▶ [Passage]:
New way to prepare biomolecules for electron microscopy clears things up

2 min read
Graphene Sandwich Enables Clear Images of Biomolecules
Illustration: Celia Gorman; Image: iStockphoto

Electron microscopy and spectroscopy are great tools for peering into matter on the molecular scale. But they’re not terribly effective if that matter happens to be biological.

Researchers at the University of Illinois in Chicago (UIC) may have changed that with a novel use of graphene in which a biomolecule is sandwiched between two sheets of graphene, making it possible to create much higher resolution images than in previous methods.

“We found a way to encapsulate a liquid sample in two very thin layers of graphene — sheets of carbon that are only one atom thick,” said Canhui Wang, UIC graduate student in physics and first author of the study, in a press release.

In the research, which was published in the journal Advanced Materials (“High-Resolution Electron Microscopy and Spectroscopy of Ferritin in Biocompatible Graphene Liquid Cells and Graphene Sandwiches”), the molecule ferritin was imaged. Ferritin is an iron-storage protein, and itself has been proposed for developing magnetic nanoparticles to enable forward osmosis for water purification.

Prior to this research, if you wanted to image a biomolecule like ferritin with an electron microscope, you would need to use a container known as a “liquid stage” that is wedged between two thick windows of silicon nitrate to protect the sample from the vacuum.

▶ [Records supplied]:
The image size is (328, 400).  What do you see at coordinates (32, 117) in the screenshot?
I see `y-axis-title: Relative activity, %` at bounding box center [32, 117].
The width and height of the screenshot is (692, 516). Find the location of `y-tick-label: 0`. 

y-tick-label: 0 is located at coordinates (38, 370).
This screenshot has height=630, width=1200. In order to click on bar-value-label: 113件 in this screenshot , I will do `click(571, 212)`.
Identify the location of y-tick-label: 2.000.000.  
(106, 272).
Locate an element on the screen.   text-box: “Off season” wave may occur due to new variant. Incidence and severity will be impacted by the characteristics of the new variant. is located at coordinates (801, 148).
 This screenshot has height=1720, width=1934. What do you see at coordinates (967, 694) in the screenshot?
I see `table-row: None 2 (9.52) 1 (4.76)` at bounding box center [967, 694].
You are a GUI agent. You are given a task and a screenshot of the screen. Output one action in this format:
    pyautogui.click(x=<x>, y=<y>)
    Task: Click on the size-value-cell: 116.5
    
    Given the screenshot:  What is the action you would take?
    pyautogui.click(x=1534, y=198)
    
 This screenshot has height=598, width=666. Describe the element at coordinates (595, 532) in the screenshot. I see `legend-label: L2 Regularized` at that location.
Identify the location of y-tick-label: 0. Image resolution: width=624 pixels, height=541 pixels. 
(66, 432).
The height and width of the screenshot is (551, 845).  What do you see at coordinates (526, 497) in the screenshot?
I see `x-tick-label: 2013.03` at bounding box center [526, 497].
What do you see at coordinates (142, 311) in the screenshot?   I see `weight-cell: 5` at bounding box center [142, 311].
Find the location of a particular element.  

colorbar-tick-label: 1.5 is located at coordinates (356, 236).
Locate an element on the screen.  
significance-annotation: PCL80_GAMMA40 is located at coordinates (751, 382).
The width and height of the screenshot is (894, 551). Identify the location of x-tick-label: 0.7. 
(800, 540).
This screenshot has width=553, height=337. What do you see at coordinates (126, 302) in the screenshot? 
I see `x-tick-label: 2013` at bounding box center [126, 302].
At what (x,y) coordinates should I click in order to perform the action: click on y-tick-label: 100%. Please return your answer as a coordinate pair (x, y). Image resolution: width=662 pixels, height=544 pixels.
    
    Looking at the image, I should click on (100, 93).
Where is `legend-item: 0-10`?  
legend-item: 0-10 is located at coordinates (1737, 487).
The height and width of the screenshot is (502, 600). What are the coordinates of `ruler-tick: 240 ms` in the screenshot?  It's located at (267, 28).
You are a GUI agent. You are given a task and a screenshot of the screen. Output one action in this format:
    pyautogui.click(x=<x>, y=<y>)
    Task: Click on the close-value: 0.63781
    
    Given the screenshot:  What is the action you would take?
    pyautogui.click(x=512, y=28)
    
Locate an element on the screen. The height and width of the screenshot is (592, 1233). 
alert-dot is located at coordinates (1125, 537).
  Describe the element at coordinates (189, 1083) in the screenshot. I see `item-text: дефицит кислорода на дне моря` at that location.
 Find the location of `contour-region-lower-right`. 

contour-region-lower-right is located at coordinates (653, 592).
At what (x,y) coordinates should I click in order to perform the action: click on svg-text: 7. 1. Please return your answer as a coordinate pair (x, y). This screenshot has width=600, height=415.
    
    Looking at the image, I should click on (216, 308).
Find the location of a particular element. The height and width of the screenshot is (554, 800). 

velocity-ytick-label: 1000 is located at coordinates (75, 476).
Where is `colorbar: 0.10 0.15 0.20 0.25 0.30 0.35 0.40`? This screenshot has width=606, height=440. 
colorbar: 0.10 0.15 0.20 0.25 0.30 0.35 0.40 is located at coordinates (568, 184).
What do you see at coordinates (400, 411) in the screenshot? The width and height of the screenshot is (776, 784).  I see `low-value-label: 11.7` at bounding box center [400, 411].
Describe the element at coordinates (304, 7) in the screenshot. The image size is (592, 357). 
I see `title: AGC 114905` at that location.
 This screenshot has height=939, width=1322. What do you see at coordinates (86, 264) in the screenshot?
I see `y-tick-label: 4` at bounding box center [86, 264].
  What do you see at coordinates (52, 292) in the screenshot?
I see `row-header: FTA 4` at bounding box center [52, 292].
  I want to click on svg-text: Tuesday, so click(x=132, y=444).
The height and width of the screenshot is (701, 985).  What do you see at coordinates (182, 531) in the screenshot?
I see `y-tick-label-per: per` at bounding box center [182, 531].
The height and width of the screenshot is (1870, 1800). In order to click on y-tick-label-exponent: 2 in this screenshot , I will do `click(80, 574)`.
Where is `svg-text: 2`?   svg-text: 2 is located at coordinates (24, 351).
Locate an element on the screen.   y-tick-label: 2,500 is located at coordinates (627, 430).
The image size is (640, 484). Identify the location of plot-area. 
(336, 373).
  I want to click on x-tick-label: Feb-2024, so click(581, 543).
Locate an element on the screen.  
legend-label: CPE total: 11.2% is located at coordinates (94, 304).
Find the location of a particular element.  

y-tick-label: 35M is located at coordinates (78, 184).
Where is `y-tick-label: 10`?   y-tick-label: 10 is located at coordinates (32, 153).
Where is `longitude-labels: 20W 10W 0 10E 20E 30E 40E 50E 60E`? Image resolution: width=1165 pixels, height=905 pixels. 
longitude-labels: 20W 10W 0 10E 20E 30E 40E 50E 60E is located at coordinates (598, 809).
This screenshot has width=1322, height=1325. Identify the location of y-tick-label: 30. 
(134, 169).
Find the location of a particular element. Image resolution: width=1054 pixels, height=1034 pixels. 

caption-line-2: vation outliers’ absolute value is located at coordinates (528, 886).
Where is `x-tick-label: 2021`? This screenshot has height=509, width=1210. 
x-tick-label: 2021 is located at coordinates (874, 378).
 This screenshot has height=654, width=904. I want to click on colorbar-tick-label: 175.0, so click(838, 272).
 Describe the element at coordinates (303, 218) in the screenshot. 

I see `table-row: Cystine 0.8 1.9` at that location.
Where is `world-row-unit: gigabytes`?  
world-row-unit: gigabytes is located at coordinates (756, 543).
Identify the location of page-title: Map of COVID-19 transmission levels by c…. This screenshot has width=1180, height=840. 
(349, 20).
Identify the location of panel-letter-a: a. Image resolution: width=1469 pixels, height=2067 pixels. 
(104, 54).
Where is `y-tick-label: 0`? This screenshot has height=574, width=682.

▶ [Task item A]:
Switch "sandwiched" to "enclosed" in the graphene article, starting at "Researchers at the" and ending at "a press release.", and write out that span.
▶ [Task item B]:
Say whether each statement agrees with the graphene article, answering yes or no and quoting the deciding words: (i) Ferritin is an iron-storage protein. (ii) The graphene sheets used are three atoms thick. (iii) Canhui Wang is a graduate student in chemistry.
▶ [Task item C]:
Write the next part of the graphene article, beginning after its final sentence.
The records were drawn from a separate source.

▶ [Exercise response A]:
Researchers at the University of Illinois in Chicago (UIC) may have changed that with a novel use of graphene in which a biomolecule is enclosed between two sheets of graphene, making it possible to create much higher resolution images than in previous methods.

“We found a way to encapsulate a liquid sample in two very thin layers of graphene — sheets of carbon that are only one atom thick,” said Canhui Wang, UIC graduate student in physics and first author of the study, in a press release.

▶ [Exercise response B]:
(i) Yes: "Ferritin is an iron-storage protein"
(ii) No: "sheets of carbon that are only one atom thick"
(iii) No: "UIC graduate student in physics"

▶ [Exercise response C]:
Robert Klie, the senior investigator on the study, likened the difference between the liquid stage approach and the graphene sandwich as “…the difference between looking through Saran Wrap and thick crystal.”

The better resolution produced by the graphene sandwich is not just because of graphene’s superior transparency. The graphene sandwich also provides better protection from the electron beam that is fired at a sample during microscopy. Wang says that some have calculated that to visualize a sample requires 10 times the amount of radiation one would be exposed to from a 10-megaton hydrogen bomb when standing just 30 meters away.

To mitigate the deleterious effect of the electron beam, most electron microscopes use a low-energy beam that results in a fuzzy picture that has to be corrected by imaging algorithms. Because of graphene’s high thermal and electrical conductivity the material removes both the heat and electrons generated by the beam as it passes through the sample. So higher energy electron beams can be used on the sample, resulting in higher resolution images.

In their experiments with the ferritin, the researchers were able to image for the first time iron oxide in the core of ferritin changing its electric charge, leading to the release of iron. The imaging of this process could lead to a better understanding of some human disorders.

“Defects in ferritin are associated with many diseases and disorders, but it has not been well understood how a dysfunctional ferritin works towards triggering life-threatening diseases in the brain and other parts of the human body,” said Tolou Shokuhfar, assistant professor of mechanical engineering-engineering mechanics at Michigan Technological University and adjunct professor of physics at UIC, in a press release.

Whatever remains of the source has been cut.